▸ Stored data entries:
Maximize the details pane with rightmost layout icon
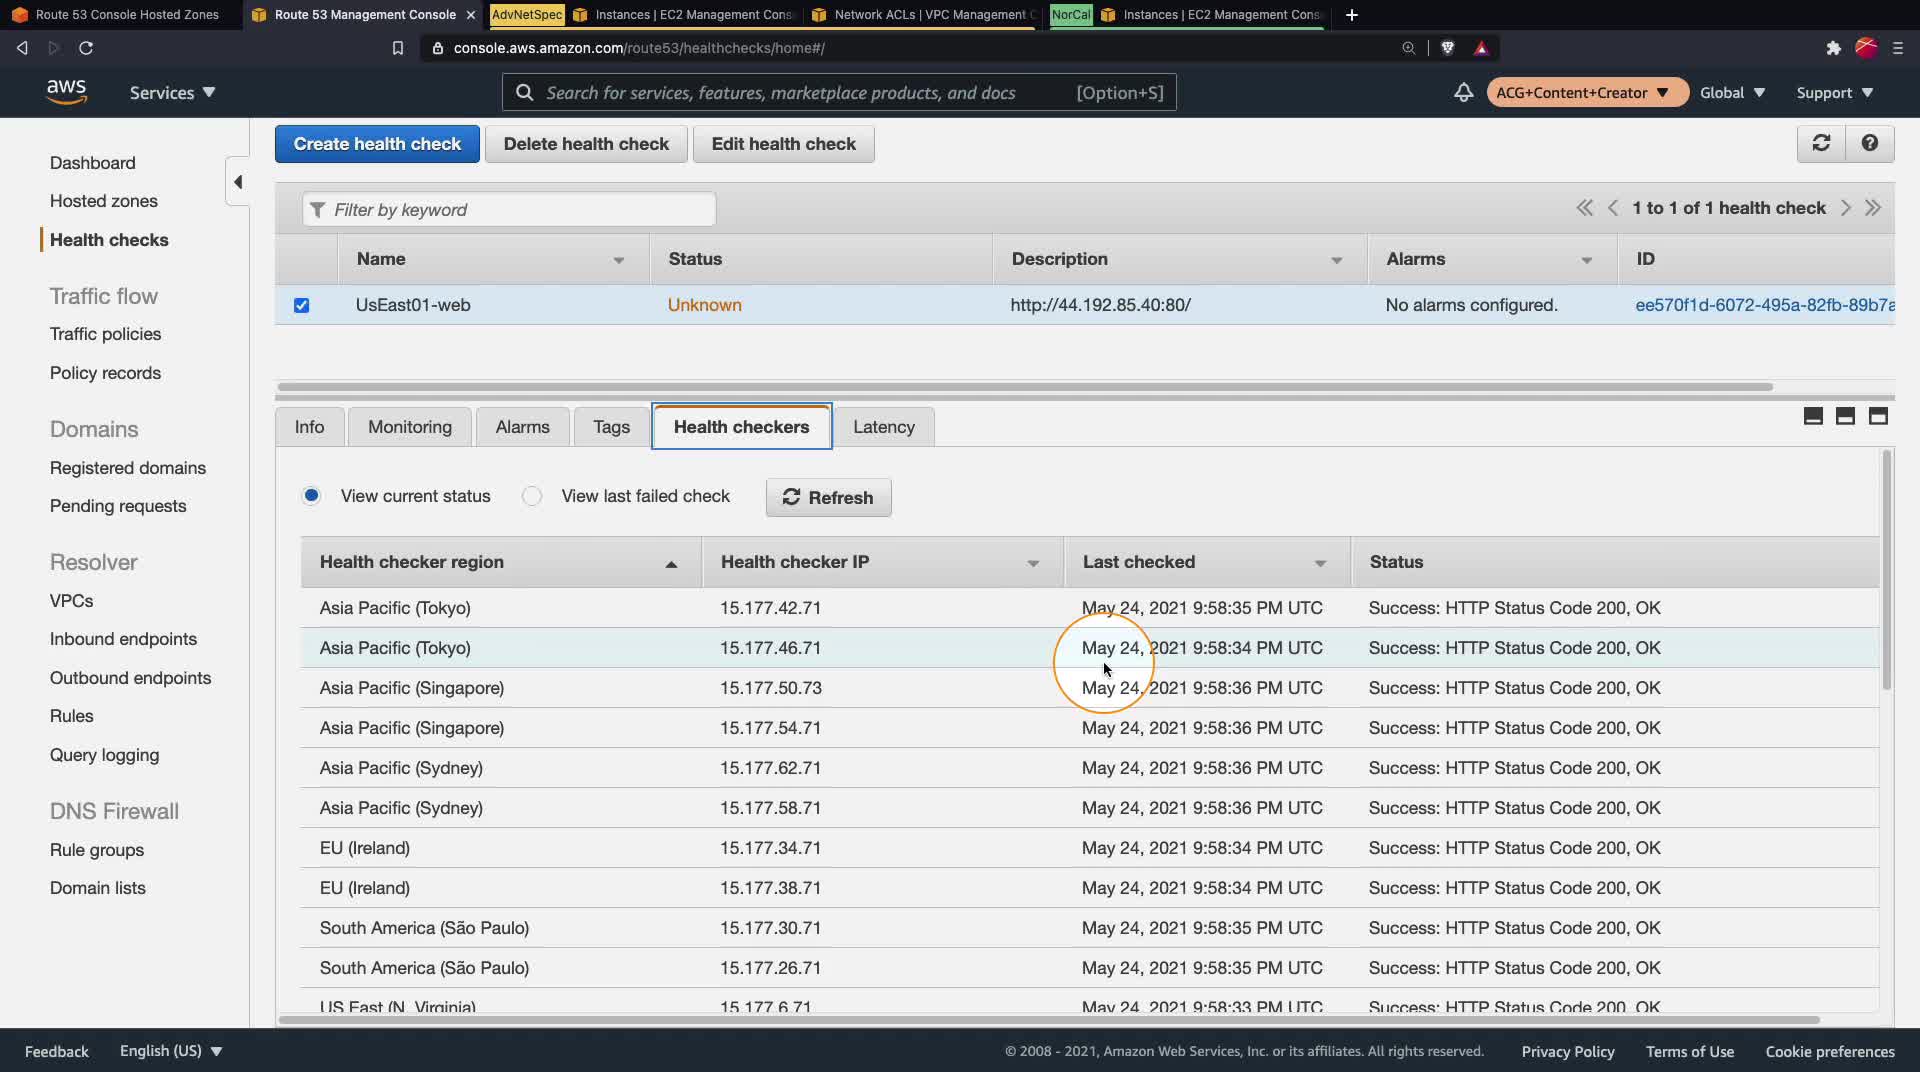(x=1878, y=416)
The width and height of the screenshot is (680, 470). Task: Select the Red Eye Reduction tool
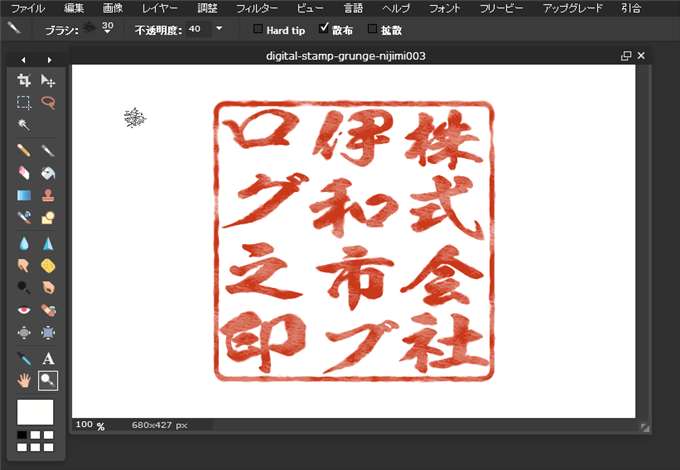pos(25,310)
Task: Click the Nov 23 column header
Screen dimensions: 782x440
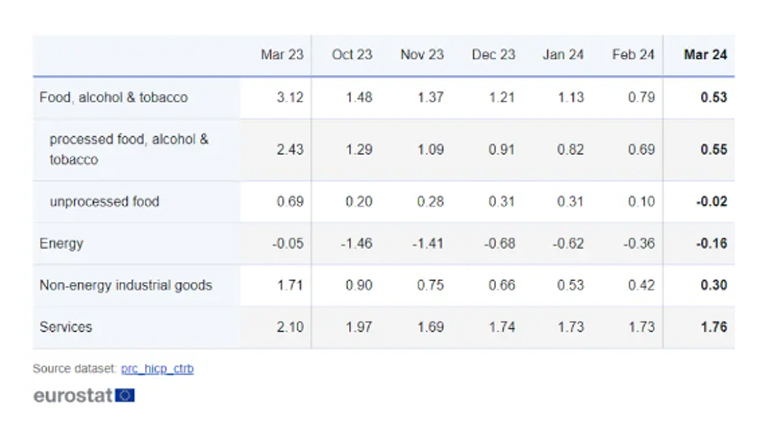Action: click(x=422, y=55)

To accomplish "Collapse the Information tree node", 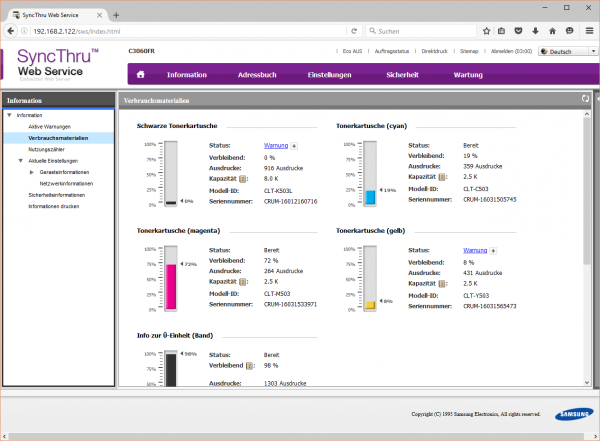I will [x=9, y=116].
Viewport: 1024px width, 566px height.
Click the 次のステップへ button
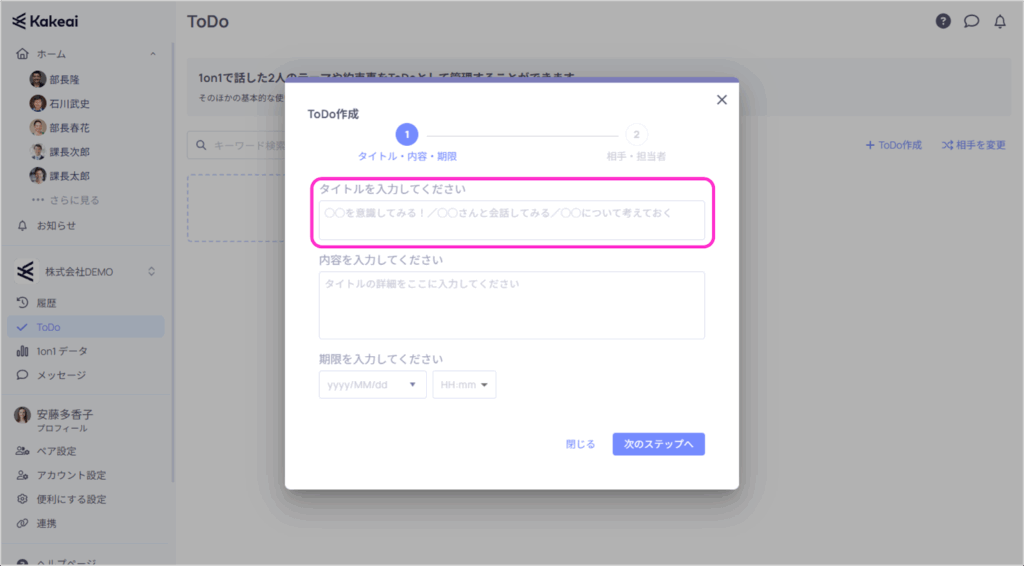pyautogui.click(x=658, y=444)
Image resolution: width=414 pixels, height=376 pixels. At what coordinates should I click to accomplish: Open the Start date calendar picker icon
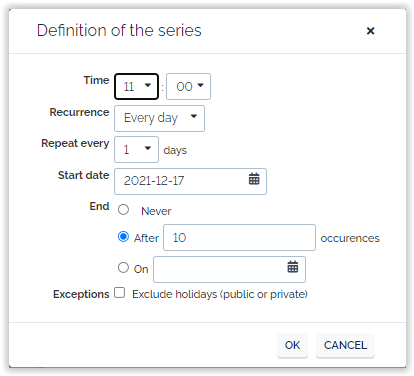(x=254, y=179)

▸ Goal of the exercise:
Reproduce, with no pictures, the lines from the one containing "Viewport: 1024px width, 566px height." to the end of the records above, exactly and inclusively.

▸ Task output:
Viewport: 1024px width, 566px height.
Click the 次のステップへ button
pyautogui.click(x=658, y=444)
Image resolution: width=414 pixels, height=376 pixels. At what coordinates should I click to accomplish: Open the Start date calendar picker icon
(x=254, y=179)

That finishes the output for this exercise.